O dólar operou em alta nesta terça-feira, chegando a R$ 5,0210, após novos ataques militares dos Estados Unidos no Irã. A tensão no Estreito de Ormuz gera volatilidade no preço do petróleo e pressiona mercados globais, enquanto o investidor brasileiro também monitora a agenda do Congresso Nacional.
O mercado financeiro global iniciou esta terça-feira (26) sob forte pressão e cautela devido ao recrudescimento das tensões militares no Oriente Médio. No Brasil, o dólar comercial abriu em trajetória de ascensão, registrando uma valorização de 0,05% logo nos primeiros minutos de negociação, cotado a R$ 5,0210. O movimento reflete o temor de investidores internacionais diante da confirmação de novos ataques por parte das forças armadas dos Estados Unidos contra alvos estratégicos em território iraniano. A escalada do conflito direto volta a colocar em cheque a estabilidade de rotas comerciais fundamentais e gera uma corrida por ativos considerados seguros, como a moeda americana e o ouro.
Os antecedentes deste novo episódio de instabilidade remontam a operações militares conduzidas no sul do Irã. Segundo informações divulgadas pelo Pentágono, os ataques americanos miraram plataformas de lançamento de mísseis e embarcações que, supostamente, estariam tentando instalar minas navais no Estreito de Ormuz. Washington defende a ação como uma medida defensiva necessária para garantir a integridade de suas tropas e a livre navegação em uma área por onde circula cerca de um quinto do petróleo mundial. Por outro lado, Teerã classificou os bombardeios na província de Hormozgan como uma clara violação de tréguas passadas, intensificando a retórica de represália em um momento em que a diplomacia parecia ganhar algum terreno.
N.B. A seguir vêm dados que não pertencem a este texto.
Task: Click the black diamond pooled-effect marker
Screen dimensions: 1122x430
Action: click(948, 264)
O impacto dessas movimentações bélicas é sentido de forma imediata e mista no mercado de commodities energéticas. O petróleo do tipo Brent, que serve de referência global e é negociado em Londres, registrou alta de 2,4%, atingindo o patamar de US$ 98,50 por barril, impulsionado pelo risco de gargalos na oferta. Curiosamente, o petróleo WTI, referência no mercado dos Estados Unidos, apresentou queda de 4,7%, operando na casa dos US$ 92,04. Essa divergência entre os preços internacionais e americanos demonstra como os traders estão tentando equilibrar o pânico geopolítico com dados internos de estoque e consumo nos EUA. Apesar da volatilidade atual, os preços ainda permanecem distantes dos picos registrados em abril, quando o barril ultrapassou a barreira dos US$ 120.
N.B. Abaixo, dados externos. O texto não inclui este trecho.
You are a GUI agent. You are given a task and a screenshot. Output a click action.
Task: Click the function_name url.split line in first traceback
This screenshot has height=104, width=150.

No cenário interno brasileiro, além do choque externo vindo do Oriente Médio, a agenda política em Brasília adiciona camadas de incerteza fiscal e econômica. Os investidores acompanham com atenção o adiamento da votação sobre a proposta de fim da escala de trabalho 6x1 e a redução da jornada semanal para 40 horas, tema de alta sensibilidade para o setor produtivo. Simultaneamente, o Senado Federal foca seus esforços na Comissão de Assuntos Econômicos (CAE), que analisa a renegociação de dívidas do setor agropecuário, pilar fundamental do PIB brasileiro. Qualquer alteração nas expectativas de gastos públicos ou nas regras de arrecadação tende a pressionar o câmbio, tornando o real mais vulnerável às flutuações externas.
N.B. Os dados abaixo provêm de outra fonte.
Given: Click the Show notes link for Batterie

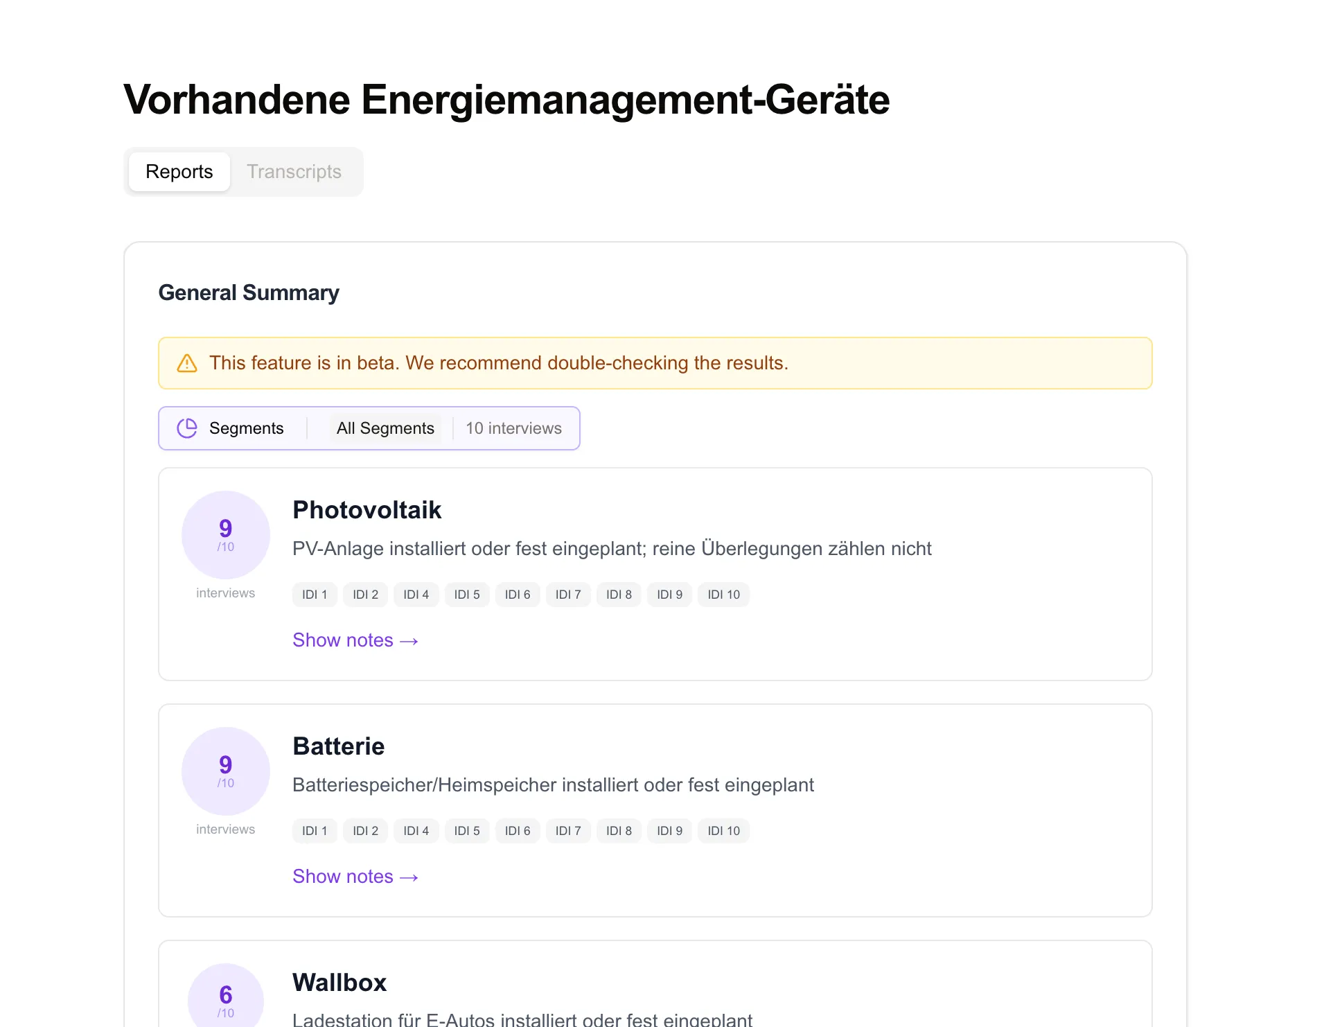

A percepção de risco é alimentada ainda pela ambiguidade das mensagens diplomáticas. Enquanto o presidente Donald Trump e o secretário de Estado, Marco Rubio, sinalizam que as conversas para um possível acordo de paz estão em andamento e podem prosperar em poucos dias, as ações militares no terreno sugerem o contrário. Para o investidor brasileiro e para a economia real, esse cenário de instabilidade no dólar implica em pressões inflacionárias, uma vez que insumos importados e o custo dos combustíveis são diretamente afetados. O que se espera para as próximas sessões é uma volatilidade acentuada, dependente integralmente de novos relatos vindos do Golfo Pérsico e do tom das reuniões a portas fechadas em Washington e Teerã.